The structure of the external area has three main areas: the garden, the vegetable garden and vineyard, and the traditional “prà giardin.”
The garden is on three levels connected by stone steps. The highest level is a gravel terrace facing the manor house. On the edge of the highest level are carved box hedges that demarcate that level’s boundary, and act as the defining feature of the second level.
This second level is in turn divided into two parts. The first, symmetrical and centered with respect to the house, is an Italian garden outlined by box hedges (Buxus sempervirens), and punctuated by taller and sculpted box hedges in the shape of armchairs and geometric figures. The second part of this level, known as the “English garden,” is a yew grove (Taxus baccata). Its western border, which is regularly trimmed, forms a green wall that marks the border and defines the symmetrical disposition of the Italian garden. Although the structure of the English garden is created by the yews, there are other mature plants within it. These include a local walnut tree (Juglans regia), a very harmonious American walnut tree (Juglans nigra), a pawlonia (Pawlonia tomentosa), and a young Camphor Laurel plant (Cinnamomum camphora). In mid-April, a beautiful Peony Arborea (Suffruticosa) brightens the twilight of the grove with its bloom.

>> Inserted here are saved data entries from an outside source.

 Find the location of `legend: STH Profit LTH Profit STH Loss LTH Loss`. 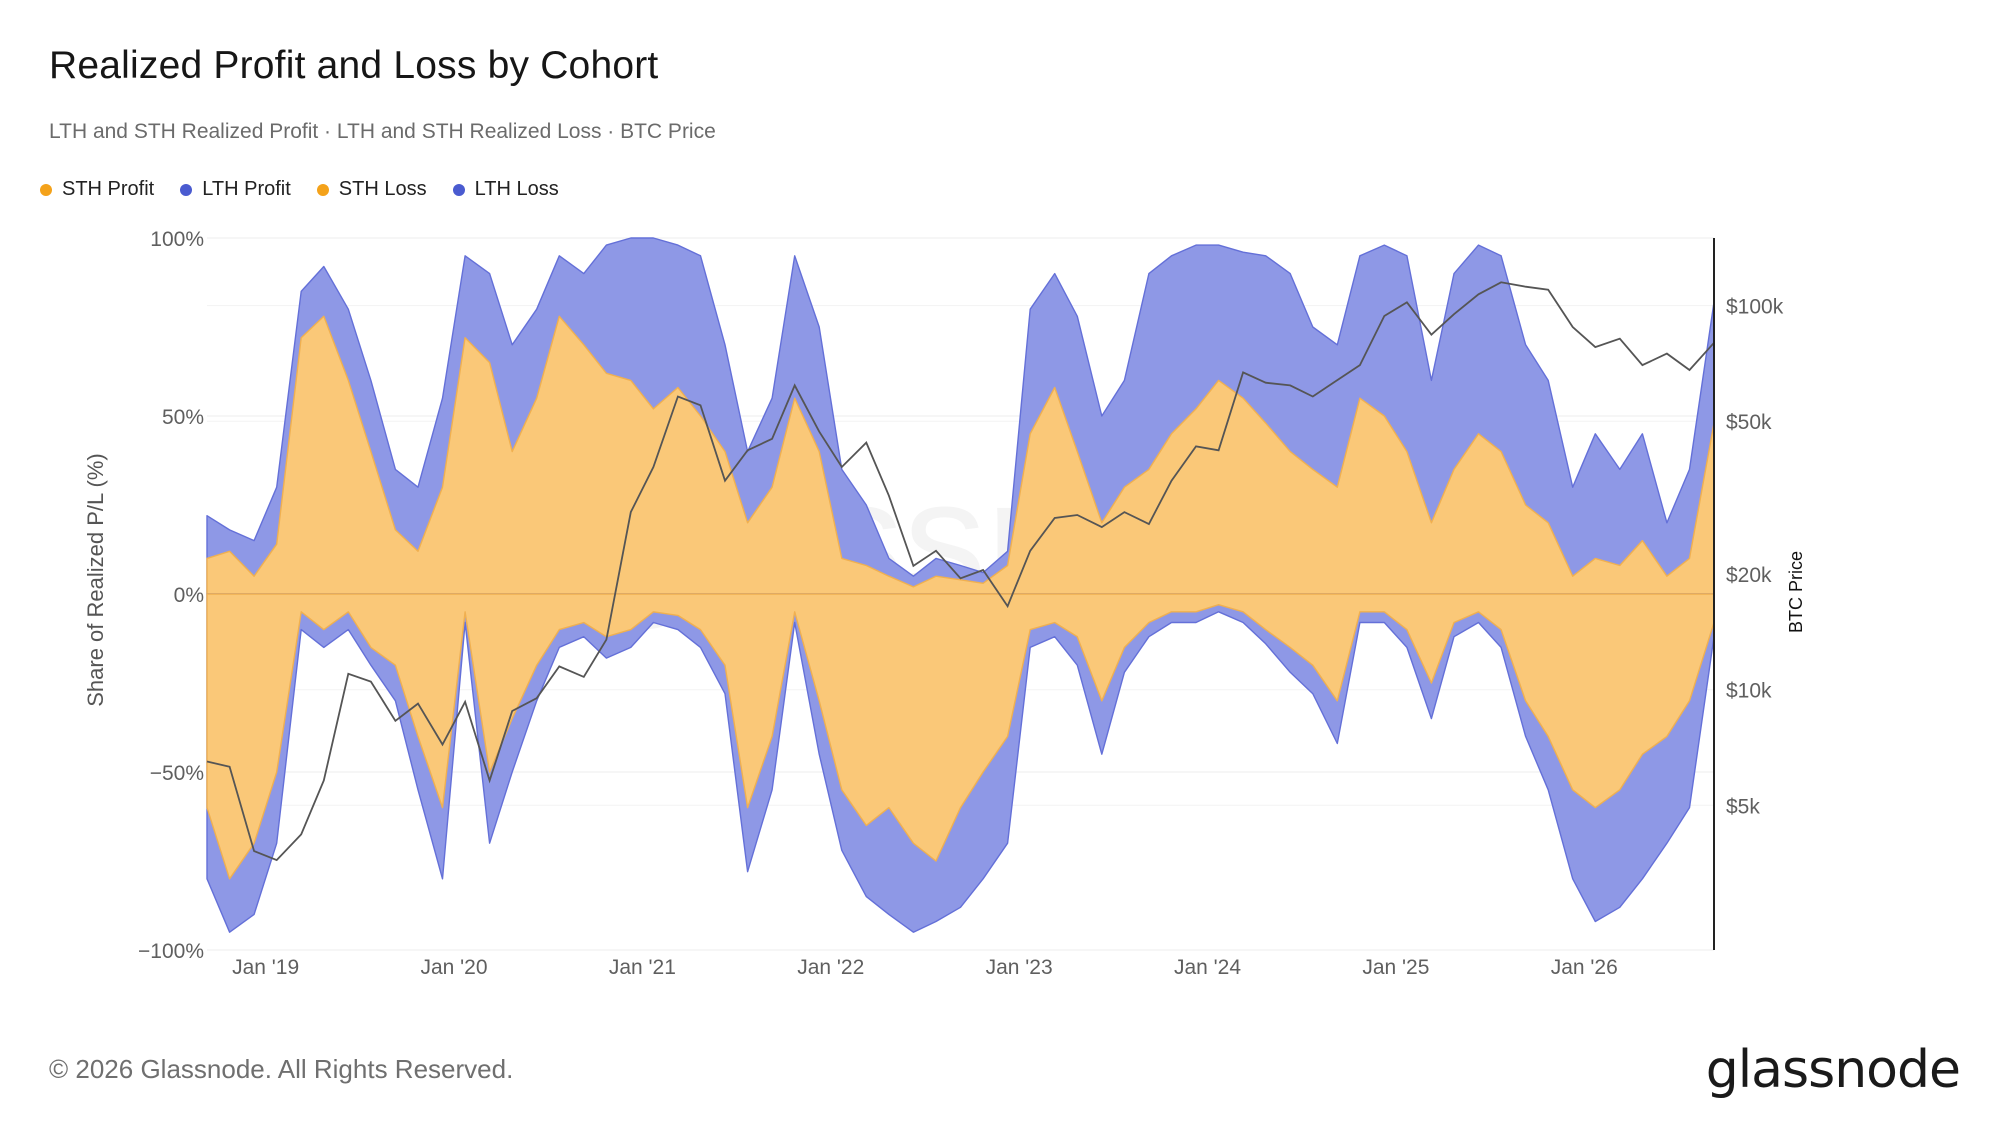

legend: STH Profit LTH Profit STH Loss LTH Loss is located at coordinates (300, 190).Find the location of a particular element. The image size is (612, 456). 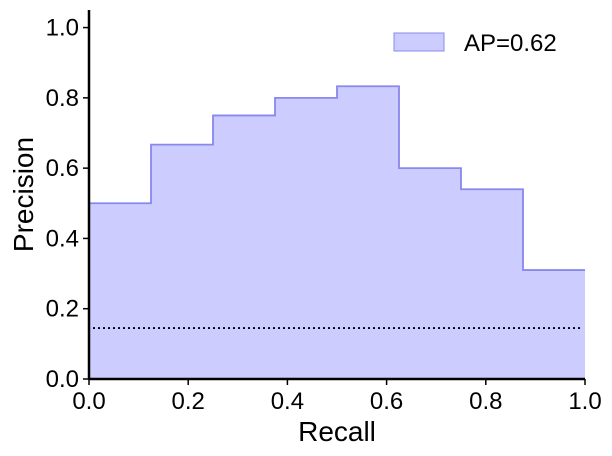

y-axis-ticks: 0.0 0.2 0.4 0.6 0.8 1.0 is located at coordinates (68, 204).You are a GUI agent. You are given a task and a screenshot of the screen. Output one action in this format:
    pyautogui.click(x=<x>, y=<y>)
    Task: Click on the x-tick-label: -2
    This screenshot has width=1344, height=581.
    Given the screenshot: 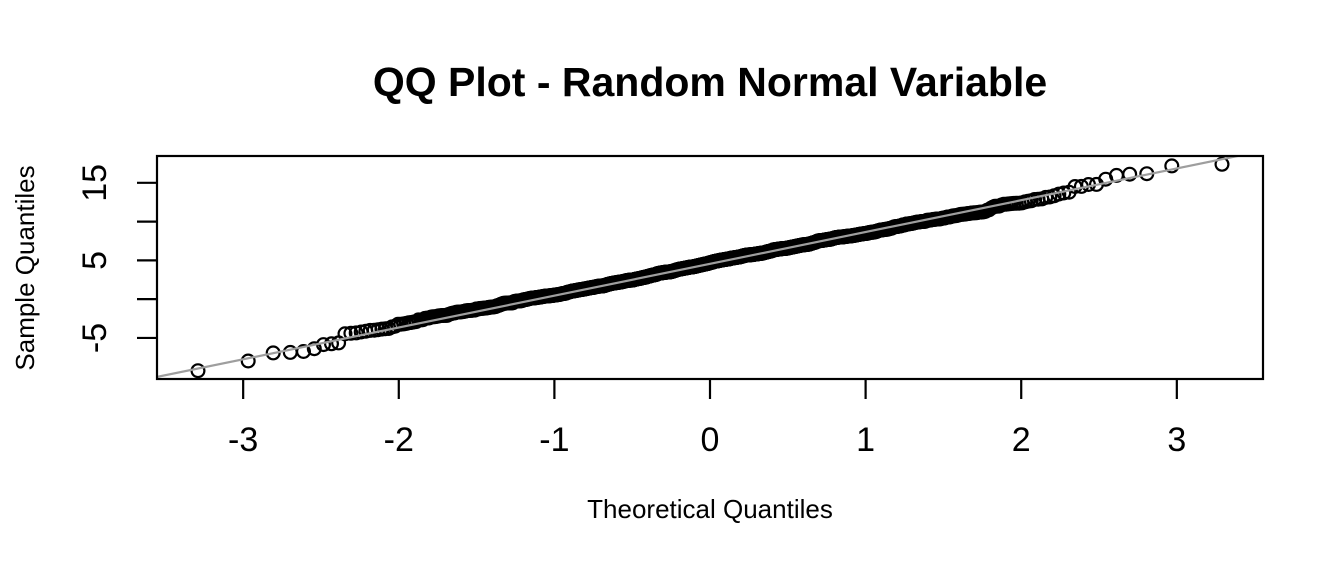 What is the action you would take?
    pyautogui.click(x=399, y=440)
    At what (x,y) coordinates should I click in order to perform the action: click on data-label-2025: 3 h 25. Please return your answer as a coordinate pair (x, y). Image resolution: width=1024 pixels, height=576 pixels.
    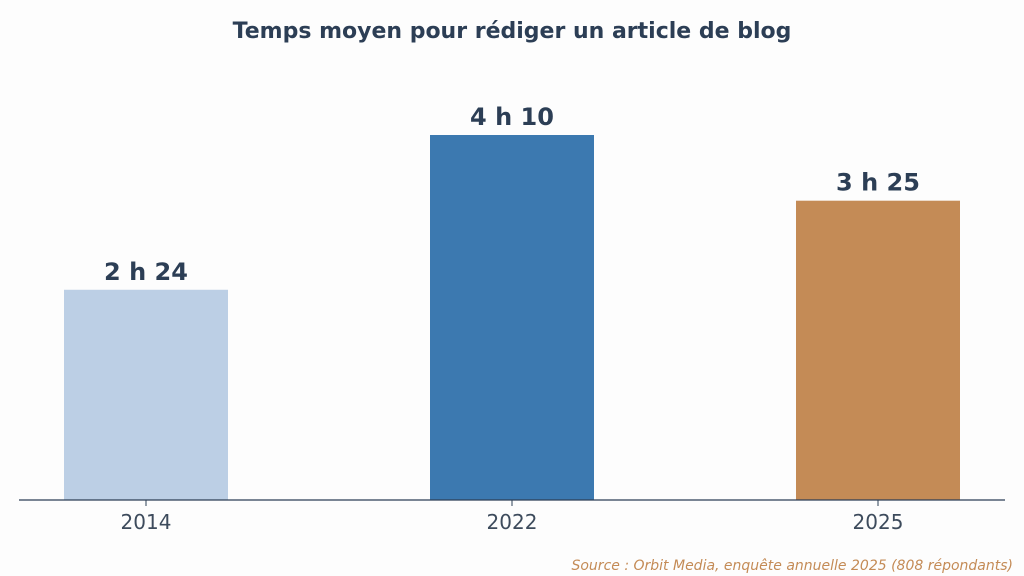
    Looking at the image, I should click on (878, 183).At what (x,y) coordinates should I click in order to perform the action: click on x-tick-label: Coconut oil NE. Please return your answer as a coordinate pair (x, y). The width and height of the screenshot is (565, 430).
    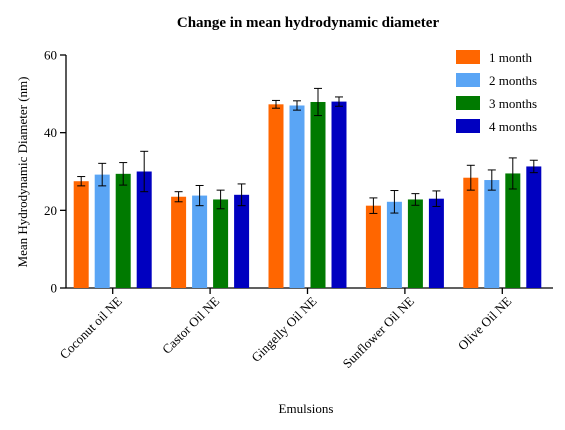
    Looking at the image, I should click on (91, 327).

The third level consists of a small plantation of fruit and olive trees.
The walled vegetable garden is set much lower(about 5 meters) than the garden. This is a typical example of “hortus conclusus.” This is a structure created in the Middle Ages and found especially in the monasteries. It follows the prescriptions of the Rule of San Benedetto of Norcia, dictated by San Benedetto in 534 AD. It is an area with a part dedicated to each of vegetable gardens (horti), orchards (Pomaria), gardens with trees (viridaria) and finally medicinal herbs (herbaria).
Within the boundaries of this area, there are also vineyards. Some vineyards include pergolas, fruit trees, and a small fish pond. A series of water channels with a sink runs at the edge of the vegetable garden and allows irrigation.
Further downhill from the vegetable garden, there is a triangular field dominated by a large oak at its apex. This marks the extreme outer boundary of the property. Until a few years ago this area was an apple orchard. Because of the progressive aging of plants, fruit plants have been reintroduced to restore the traditional “prà giardin” characteristic of this type of property.